イルー「ユウ!冷静になれ!無駄死にするつもりか!!」
イルの言葉を受け、冷静さを取り戻したユウが言う。
ユウー「イル、ありがとう。もう大丈夫だ。こいつは俺に任せてくれないか?」
ユウの覚悟ある言葉にイルは頷く。そして、ビルが言う。
ビルー「ユウ、負けるなよ…!」
ビルの言葉にユウが答える。
ユウー「あぁ、お前たちもな!」
<人質解放組>
一方そのの頃、ライデンは人質クラムから聞いた道を突き進んでいた。ライデンが呟く。
ライデンー「なんか拍子抜けだな。もうすぐみんなが収容されてるところに着いちまうぞ。」
その時、前から一人の男の声が聞こえる。ライデンには聞きなれた声だ。ライデンが言う。
ライデンー「お前は…グラス…!」
グラスはライデンの後にこの国の軍大将となった男。少し癖のある男だが、実力はライデンも認めるほどのもので、数々の戦場で名を上げている名将だ。

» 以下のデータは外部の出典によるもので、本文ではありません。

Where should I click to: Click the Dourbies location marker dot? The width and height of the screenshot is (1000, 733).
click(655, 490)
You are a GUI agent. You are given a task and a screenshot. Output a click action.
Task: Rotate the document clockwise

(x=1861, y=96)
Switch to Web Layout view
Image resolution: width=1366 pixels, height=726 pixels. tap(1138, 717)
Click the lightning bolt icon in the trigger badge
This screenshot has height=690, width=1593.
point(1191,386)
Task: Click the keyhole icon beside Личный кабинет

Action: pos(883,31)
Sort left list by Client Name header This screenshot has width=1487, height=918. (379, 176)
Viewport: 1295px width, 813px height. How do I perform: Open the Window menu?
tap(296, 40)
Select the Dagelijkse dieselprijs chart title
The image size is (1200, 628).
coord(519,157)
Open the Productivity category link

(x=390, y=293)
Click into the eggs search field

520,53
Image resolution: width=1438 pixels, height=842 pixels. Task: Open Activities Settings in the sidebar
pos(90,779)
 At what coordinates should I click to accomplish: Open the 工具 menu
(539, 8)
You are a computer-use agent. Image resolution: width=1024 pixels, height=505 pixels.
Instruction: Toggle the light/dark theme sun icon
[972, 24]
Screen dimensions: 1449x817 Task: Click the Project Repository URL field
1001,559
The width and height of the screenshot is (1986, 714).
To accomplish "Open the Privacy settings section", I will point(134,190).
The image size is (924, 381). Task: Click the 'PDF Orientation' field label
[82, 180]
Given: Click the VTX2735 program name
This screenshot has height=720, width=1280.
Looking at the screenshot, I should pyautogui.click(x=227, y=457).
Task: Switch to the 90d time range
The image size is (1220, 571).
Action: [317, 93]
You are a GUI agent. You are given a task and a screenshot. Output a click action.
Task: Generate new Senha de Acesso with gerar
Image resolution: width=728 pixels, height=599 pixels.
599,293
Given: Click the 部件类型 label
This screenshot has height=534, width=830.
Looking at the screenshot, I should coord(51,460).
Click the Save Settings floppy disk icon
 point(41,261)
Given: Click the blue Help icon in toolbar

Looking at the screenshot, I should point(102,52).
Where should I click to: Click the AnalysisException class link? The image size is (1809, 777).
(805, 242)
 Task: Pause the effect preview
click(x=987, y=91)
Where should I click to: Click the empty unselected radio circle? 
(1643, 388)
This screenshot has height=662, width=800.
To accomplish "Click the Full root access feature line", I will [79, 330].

グラスー「王の命令できたものの、まさか本当にくるとは思っても見なかった。それにライデン、お前がきてくれるとは。これは楽しめそうだ」
グラムの言葉に冷や汗をかきながらライデンが言う。
ライデンー「…喜んでくれてありがとな。(グラス、こいつは厄介だぞ…。)」
なぜか悪魔討伐の作戦が漏れ、何一つとして思い通りに行かない。
クラムの行方もわからず、イルとビルは王を探し王宮を走る。そして、ユウとライデンの前には強敵たちが立ちはだかり、今にも戦いが始まろうとしている。